Superposition of Ag85C (gray), Ag85C-EBS (orange), Ag85C-C209S (yellow), and Ag85C-C209G (cyan) structures. The His-260 side chain interacts with the serine nucleophile Ser-124 in the native structure, whereas it interacts with a different serine residue (Ser-148) in the Ag85C-C209G structure, explaining the lack of activity displayed by the mutant. The mutation promotes the relaxation of helix α9, similar to the structural change observed in the Ag85C-C209S or Cys-209 covalently modified Ag85C structures.

FIGURE 6.

Effect of mutations among the catalytic triad residues. The enzymatic activity of the mutants was tested using a fluorometric assay. The activity was normalized to the wild-type enzyme Ag85C, and the error bars were calculated from triplicate reactions.

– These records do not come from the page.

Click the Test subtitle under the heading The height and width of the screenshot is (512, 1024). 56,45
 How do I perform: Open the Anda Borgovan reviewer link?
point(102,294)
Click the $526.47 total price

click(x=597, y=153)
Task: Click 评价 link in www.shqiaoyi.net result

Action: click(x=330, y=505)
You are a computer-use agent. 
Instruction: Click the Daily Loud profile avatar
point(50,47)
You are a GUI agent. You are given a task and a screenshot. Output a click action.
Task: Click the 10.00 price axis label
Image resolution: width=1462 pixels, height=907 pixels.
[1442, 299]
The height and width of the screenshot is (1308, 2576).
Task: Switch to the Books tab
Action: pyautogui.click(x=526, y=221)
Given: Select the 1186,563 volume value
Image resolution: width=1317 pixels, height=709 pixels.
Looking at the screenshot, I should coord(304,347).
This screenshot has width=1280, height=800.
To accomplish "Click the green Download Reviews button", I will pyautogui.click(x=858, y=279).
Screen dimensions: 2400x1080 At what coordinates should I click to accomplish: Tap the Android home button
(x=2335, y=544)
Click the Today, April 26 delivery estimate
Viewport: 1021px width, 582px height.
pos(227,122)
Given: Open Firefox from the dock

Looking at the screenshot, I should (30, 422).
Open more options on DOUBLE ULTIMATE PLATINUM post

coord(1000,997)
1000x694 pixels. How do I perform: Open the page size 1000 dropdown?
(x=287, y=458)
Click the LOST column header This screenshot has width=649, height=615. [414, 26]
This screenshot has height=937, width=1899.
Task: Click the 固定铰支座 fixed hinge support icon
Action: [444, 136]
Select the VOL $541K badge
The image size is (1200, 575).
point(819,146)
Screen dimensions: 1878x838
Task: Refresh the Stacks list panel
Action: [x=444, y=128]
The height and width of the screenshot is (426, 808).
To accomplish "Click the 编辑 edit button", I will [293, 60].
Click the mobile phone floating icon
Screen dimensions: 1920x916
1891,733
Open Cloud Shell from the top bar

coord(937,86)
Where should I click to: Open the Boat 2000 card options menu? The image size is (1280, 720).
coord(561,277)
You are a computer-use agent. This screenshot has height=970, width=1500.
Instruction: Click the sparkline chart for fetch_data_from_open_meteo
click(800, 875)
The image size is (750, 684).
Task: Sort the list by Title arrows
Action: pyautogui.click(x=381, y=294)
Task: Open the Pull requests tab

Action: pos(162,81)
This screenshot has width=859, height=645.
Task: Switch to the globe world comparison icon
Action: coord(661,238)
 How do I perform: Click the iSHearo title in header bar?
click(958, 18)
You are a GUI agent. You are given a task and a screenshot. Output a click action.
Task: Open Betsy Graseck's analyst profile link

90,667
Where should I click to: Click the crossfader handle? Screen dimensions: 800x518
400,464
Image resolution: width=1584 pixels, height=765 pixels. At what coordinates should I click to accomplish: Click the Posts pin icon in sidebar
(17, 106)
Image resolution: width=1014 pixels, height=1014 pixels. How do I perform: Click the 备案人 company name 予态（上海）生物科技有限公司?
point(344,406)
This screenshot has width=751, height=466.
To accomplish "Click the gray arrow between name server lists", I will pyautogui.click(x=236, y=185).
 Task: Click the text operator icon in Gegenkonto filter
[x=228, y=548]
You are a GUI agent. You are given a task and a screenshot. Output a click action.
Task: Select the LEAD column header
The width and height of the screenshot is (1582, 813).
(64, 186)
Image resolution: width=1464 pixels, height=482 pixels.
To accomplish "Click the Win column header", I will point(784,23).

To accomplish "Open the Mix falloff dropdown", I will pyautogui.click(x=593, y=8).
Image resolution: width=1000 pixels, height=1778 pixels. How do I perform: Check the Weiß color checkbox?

A, the mutant Ag85C-H260Q exhibits less than 10% of activity compared with the wild-type Ag85C. B, Ag85C-E228Q retains 17% of wild-type activity. Error bars correspond to S.D. from triplicate reactions.

FIGURE 7.

Superposition of Ag85C-S124A (orange), Ag85C-E228Q (green), and Ag85C-H260Q (blue) structures. The three mutants exhibit a relaxation of helix α9, accounting for the loss of enzymatic activity.